Il n'est pas certain que le fait de qualifier King de prisonnier de guerre change la façon dont le gouvernement nord-coréen isolé le traite. Pyongyang, qui continue de développer des armes nucléaires en violation des résolutions des Nations unies, a montré à plusieurs reprises qu'il n'était pas disposé à se plier au droit international.

En tout état de cause, selon Geoffrey Corn, expert en droit militaire à la faculté de droit de l'université Texas Tech, il serait difficile pour les États-Unis d'affirmer que King est un prisonnier de guerre, notamment parce qu'il n'y avait pas de combats actifs à l'époque sur la péninsule.

"Il n'a pas vraiment été capturé dans le contexte des hostilités. Si cela nous arrivait, nous le désignerions probablement comme un étranger sans papiers qui a franchi la frontière sans visa", a déclaré M. Corn.

King, qui s'est engagé dans l'armée américaine en janvier 2021, a servi en tant qu'éclaireur de cavalerie au sein de la force de rotation coréenne, dans le cadre de l'engagement de sécurité des États-Unis envers la Corée du Sud, qui remonte à plusieurs décennies.

Mais son affectation a été marquée par des problèmes juridiques.

Il a fait l'objet de deux accusations d'agression en Corée du Sud et a finalement plaidé coupable à une accusation d'agression et de destruction de biens publics pour avoir endommagé une voiture de police au cours d'une tirade profane contre les Coréens, selon des documents judiciaires. Après avoir purgé sa peine en Corée du Sud, King devait faire l'objet de mesures disciplinaires militaires à son retour à Fort Bliss, au Texas.

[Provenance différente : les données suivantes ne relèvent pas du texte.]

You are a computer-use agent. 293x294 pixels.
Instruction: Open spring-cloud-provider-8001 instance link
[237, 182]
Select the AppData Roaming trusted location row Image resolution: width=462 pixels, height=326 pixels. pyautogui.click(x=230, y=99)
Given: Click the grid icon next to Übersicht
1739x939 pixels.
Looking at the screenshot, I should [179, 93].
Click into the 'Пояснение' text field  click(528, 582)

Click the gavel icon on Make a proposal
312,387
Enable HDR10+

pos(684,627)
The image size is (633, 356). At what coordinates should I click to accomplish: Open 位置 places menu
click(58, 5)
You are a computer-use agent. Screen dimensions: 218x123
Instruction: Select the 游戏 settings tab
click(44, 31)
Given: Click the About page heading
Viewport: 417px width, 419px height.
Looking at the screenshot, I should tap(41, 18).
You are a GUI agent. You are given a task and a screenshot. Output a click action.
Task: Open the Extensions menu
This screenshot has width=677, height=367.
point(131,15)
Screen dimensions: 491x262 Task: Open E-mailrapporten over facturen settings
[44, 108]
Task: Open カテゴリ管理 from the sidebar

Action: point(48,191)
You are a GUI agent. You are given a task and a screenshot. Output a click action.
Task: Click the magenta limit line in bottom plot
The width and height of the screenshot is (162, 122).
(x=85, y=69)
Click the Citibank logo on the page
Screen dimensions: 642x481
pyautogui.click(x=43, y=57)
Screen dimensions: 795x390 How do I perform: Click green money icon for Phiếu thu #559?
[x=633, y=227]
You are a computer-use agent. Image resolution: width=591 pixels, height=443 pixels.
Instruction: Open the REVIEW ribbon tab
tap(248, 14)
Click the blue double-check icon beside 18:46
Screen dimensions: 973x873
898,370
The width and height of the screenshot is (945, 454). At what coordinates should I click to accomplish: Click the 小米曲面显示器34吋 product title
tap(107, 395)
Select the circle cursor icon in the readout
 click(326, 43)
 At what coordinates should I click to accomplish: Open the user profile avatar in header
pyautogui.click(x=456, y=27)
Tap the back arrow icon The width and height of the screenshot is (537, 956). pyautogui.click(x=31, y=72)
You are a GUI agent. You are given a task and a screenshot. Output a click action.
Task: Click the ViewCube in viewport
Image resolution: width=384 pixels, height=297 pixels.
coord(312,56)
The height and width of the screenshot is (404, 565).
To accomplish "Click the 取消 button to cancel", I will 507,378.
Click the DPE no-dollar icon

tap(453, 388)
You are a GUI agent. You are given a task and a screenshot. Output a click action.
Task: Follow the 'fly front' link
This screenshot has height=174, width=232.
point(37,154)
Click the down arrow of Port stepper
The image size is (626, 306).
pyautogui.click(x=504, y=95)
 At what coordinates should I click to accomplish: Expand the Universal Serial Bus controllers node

Il existe des précédents d'utilisation de la désignation de prisonnier de guerre dans des cas où les États-Unis n'étaient pas en guerre active.

Les États-Unis ont décerné des médailles de prisonnier de guerre à Christopher Stone, Andrew Ramirez et Steven Gonzales, qui ont été détenus pendant plus d'un mois par la Yougoslavie après avoir été capturés le 31 mars 1999 au cours d'une mission de maintien de la paix de l'OTAN. Le lieutenant de vaisseau Robert Goodman a également reçu la médaille après avoir été capturé en 1983 au Liban et fait prisonnier en Syrie pendant un mois après que son avion eut été abattu.

Jusqu'à présent, le Pentagone a qualifié le statut officiel de King d'"AWOL", c'est-à-dire d'absent sans permission. Il serait automatiquement déclaré déserteur après 30 jours d'absence, conformément au règlement militaire.

M. Corn a déclaré qu'il pourrait être déclaré déserteur plus tôt, étant donné que M. King savait probablement que sa décision mettait fin à sa carrière militaire.

"Il ne peut pas vraiment traverser la frontière sans savoir et sans avoir l'intention de rester à l'étranger de façon permanente", a déclaré M. Corn.